Dana Petroleum, up 5.72 per cent or 73p at 1,350p, was strong yesterday as the market turned its mind to the potential for mergers and acquisitions in the oil and gas exploration and production space.
Following recent bid activity in other, undervalued sectors, traders focused on the severe de-rating in oil and gas E&P stocks following recent weakness in commodities prices. Dana, for example, has lost almost a quarter of its value over the past three months as the oil price came off record highs.
A note from Goldman Sachs, in which the broker added Dana to its conviction "buy" list, underscored the general feeling in the market. "Along with other companies in the E&P space, we believe that at these price levels, Dana could be a potentially attractive acquisition target for the right buyer," said the broker.

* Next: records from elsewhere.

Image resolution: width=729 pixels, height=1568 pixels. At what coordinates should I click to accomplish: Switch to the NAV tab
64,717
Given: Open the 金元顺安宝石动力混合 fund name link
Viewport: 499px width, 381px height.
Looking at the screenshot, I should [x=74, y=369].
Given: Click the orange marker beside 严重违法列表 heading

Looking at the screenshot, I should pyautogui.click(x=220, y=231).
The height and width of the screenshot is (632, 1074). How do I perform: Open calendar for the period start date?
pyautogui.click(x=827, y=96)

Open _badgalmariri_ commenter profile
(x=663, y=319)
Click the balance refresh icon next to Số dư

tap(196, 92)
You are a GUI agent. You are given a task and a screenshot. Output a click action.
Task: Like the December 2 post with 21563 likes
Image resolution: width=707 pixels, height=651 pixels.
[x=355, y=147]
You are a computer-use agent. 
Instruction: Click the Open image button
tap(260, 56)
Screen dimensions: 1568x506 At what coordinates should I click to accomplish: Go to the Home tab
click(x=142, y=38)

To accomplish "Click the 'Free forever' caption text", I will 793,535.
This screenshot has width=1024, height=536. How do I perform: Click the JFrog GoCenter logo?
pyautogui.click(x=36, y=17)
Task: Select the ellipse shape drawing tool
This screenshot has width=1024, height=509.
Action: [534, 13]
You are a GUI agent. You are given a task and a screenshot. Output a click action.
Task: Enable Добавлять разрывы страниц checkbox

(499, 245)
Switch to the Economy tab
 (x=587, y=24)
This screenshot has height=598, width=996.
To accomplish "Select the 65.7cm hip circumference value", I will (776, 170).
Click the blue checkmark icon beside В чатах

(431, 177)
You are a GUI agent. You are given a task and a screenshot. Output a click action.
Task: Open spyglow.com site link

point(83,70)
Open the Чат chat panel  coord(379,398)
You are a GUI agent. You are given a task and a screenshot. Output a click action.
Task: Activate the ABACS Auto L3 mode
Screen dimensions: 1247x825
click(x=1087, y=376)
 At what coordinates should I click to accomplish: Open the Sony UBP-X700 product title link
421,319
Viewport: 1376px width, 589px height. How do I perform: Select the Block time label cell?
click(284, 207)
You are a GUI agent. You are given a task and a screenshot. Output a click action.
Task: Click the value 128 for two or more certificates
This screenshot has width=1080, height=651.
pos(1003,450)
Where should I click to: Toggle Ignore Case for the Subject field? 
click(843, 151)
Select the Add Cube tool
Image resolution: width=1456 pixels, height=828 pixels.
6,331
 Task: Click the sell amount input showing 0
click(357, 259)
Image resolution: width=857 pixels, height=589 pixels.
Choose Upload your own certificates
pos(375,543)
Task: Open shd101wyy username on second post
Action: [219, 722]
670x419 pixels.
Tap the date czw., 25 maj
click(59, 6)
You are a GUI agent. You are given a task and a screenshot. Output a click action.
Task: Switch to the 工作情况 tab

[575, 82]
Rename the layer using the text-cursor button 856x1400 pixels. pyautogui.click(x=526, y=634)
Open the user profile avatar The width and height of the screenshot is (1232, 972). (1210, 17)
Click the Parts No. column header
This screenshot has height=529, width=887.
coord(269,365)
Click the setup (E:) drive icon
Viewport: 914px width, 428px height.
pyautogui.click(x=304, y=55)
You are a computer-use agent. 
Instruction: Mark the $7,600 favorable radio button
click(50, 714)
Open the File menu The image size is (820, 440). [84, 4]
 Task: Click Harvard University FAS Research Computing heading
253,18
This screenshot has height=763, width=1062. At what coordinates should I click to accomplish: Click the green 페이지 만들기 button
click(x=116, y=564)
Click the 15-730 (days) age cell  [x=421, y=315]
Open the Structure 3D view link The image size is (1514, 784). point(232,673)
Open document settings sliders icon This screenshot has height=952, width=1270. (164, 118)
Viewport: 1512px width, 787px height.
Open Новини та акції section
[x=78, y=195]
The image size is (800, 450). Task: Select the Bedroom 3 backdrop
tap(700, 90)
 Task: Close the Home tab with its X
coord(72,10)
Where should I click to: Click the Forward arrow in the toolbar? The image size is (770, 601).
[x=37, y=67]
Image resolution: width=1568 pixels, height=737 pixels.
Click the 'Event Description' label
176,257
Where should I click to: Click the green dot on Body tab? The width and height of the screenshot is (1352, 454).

One market source highlighted Cairn Energy, up 73p at 2,728p, and Tullow Oil, up 8p at 741p, as other likely targets. "The broad sector is on a firmer footing because the oil price is better, but there are also very real possibilities for activity," said another market source, pointing out that as oil majors hold back from replacing reserves, they will be keener to buy developments "off the shelf" by acquiring E&P companies.
Meanwhile, the miners dominated the FTSE 100 leaderboard. "We ... believe [Xstrata's bid for Lonmin] will renew investor focus on potential [merger & acquisition] activity in the sector given the de-rating the sector has recently undergone during a time of record cash flows," said Goldman Sachs as the Eurasian Natural Resour-ces Corporation raced to first place on the senior index, up 100p at 1,117p. Antofagasta, at fourth place, was up 24p at 566.5p and Ferrexpo climbed to 276p, up 9.25p.
Lonmin too was firm, up 1p at 3,427p. The platinum miner told shareholders to "take no action" in respect of Xstrata's 3,300p-per-share offer. Traders said sentiment in the market was in favour of the bid while Credit Suisse, which weighed in on the approach last night, wondered why Xstrata, up 32p at 3,198p, had picked Lonmin. "We are sceptical of the Lonmin deal and struggle to see why management did not go after Freeport Copper instead," said the broker.
Overall, the FTSE 100 was down 8.6 points at 5,477.5 as early losses on Wall Street combined with a weak real estate sector to offset the impact of the strength among commodity stocks and in the banking sector. The Bank of England's decision to keep UK interest rates on hold at 5 per cent was in line with market expectations and had little effect on the session. Elsewhere, the FTSE 250 was down 42.8 points at 90,88.7.
On the FTSE 100, better-than-expected results from Barclays, up 6p at 375p, lifted the banking sector. Lloyds TSB, which was the focus of some vague stake building rumours, gained 4.5p to 318.75p and Standard Chartered climbed to 1572p, up 30p.
The insurance sector was mixed after Friends Provident, down 4.5p at 87.2p, issued disappointing results and said that it had failed to find a buyer for Lombard, its wealth-management business. Prudential was down 6p at 576p but Legal & General, in which traders cited a bear squeeze, was up 3.2p at 110.8p. Standard Life was up 4.75p at 248p.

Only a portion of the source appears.